The Times' Rory Smith emphasises this very point in a recent comment:
Real v Atletico, rich v poor, Simeone's Obama moment and why the CL final represents something more than a derby: http://t.co/ei7BVrTfnF (£)— Rory Smith (@RorySmithTimes) May 22, 2014
The Argentinian has transformed his team in recent months, but The Guardian's Jonathan Wilson highlights the major tactical area he must get right on Saturday:
The Atlético right-back Juanfran, as he showed against Chelsea, is adept at getting forwards. In recent years, teams who have eliminated Real from the Champions League have tended to have a right-back who has exploited the space Cristiano Ronaldo inevitably leaves on that flank.
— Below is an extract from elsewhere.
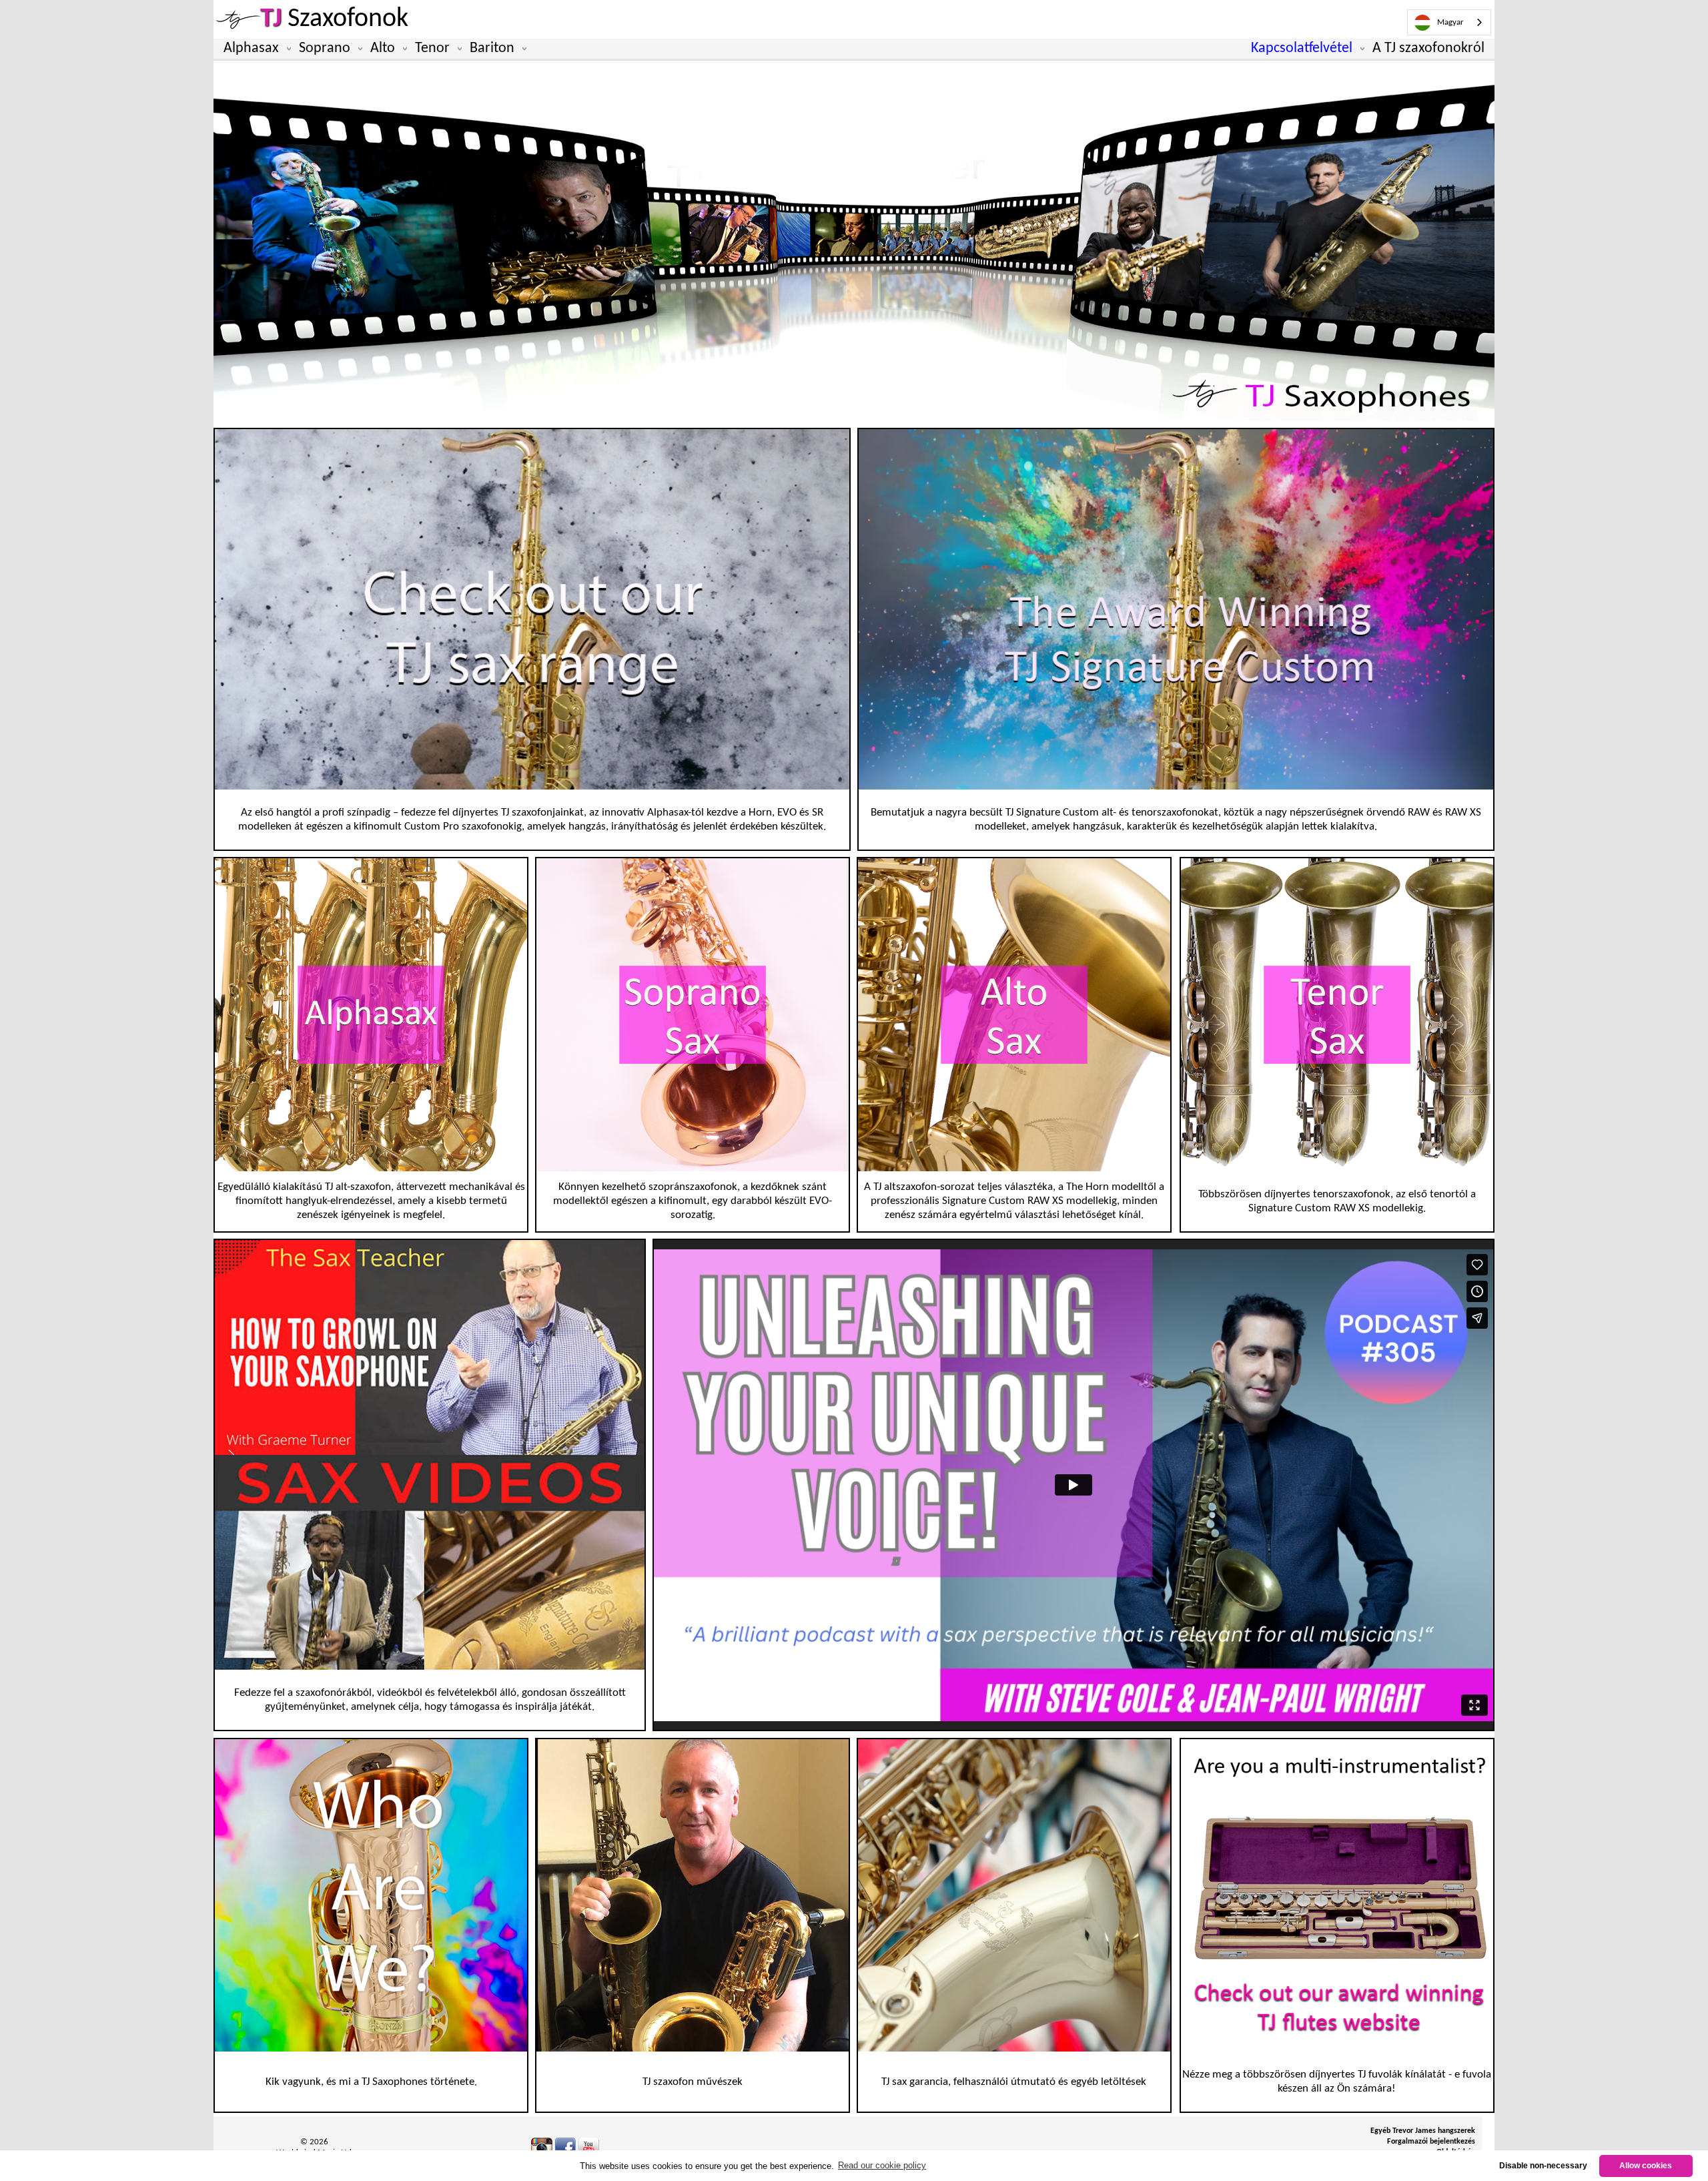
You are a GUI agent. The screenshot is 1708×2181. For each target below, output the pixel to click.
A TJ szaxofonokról (1428, 48)
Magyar (1450, 22)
Juanfran, though, with an unfamiliar figure in front of him, may tend to conservatism, leaving one of the potential flaws in this Real side unprobed.
Still, if Atlético can solve their issues of personnel, it is Real who have the bigger questions of system to answer.
Simeone has even impressed as much as to warrant Amy Lawrence of The Observer to nominate him for Manager of the Year:
@Worstbus1 Simeone— Amy Lawrence (@amylawrence71) May 21, 2014
It goes without saying that Real have spared no expense in constructing their glittering line-up, with Bale and Ronaldo's presences alone costing the club in excess of £150 million in transfer fees.
That's not to infer that Ancelotti is no strategic wit in his own right, but Simeone and Los Rojiblancos will have the underdog mentality to feed off as they seek a historic double.
In Search of La Decima
One inevitable pressure being piled on Real Madrid for their first Champions League final appearance since 2002 is "La Decima," their illustrious 10th European Cup triumph.
Matt Lawton of the Daily Mail spoke to Ancelotti—who can himself earn a remarkable achievement in matching Bob Paisley's record of three European Cup trophies—regarding this pressure and how he's relaxed about the whole affair, at least on the surface:
I don’t like people who say “I, I, I.” It’s embarrassing. It’s not me, to speak about me. I know Bob Paisley won it three times, in ’77, ’78 and ’81, no? So it would be an honour to join him, of course, but it is not my motivation.
To be part of that is bigger than any personal achievement. That is the most important thing. The Champions League has given me a lot already. I have won four, as a player and a manager. But this is about the Decima; the 10th title.
From the first day I arrived here it was about the Decima, because for Real Madrid this cup is special. I wouldn’t call it an obsession. Just a motivation.
However the Italian would like to phrase it, obsession, motivation "overbearing weight of the world," Saturday's finale is of special significance to one half of Madrid for a very particular reason.
And as UEFA shows through its official Twitter account, a certain Portuguese superstar is all too aware of the responsibilities he has in leading Los Merengues to victory:
First title or 10th, there shouldn't be much difference in what separates one Champions League crown from another.
However, that's the cruel truth to Real's self-earned success from down the decades, and this weekend will reveal whether the outfit can stand the heat in Lisbon.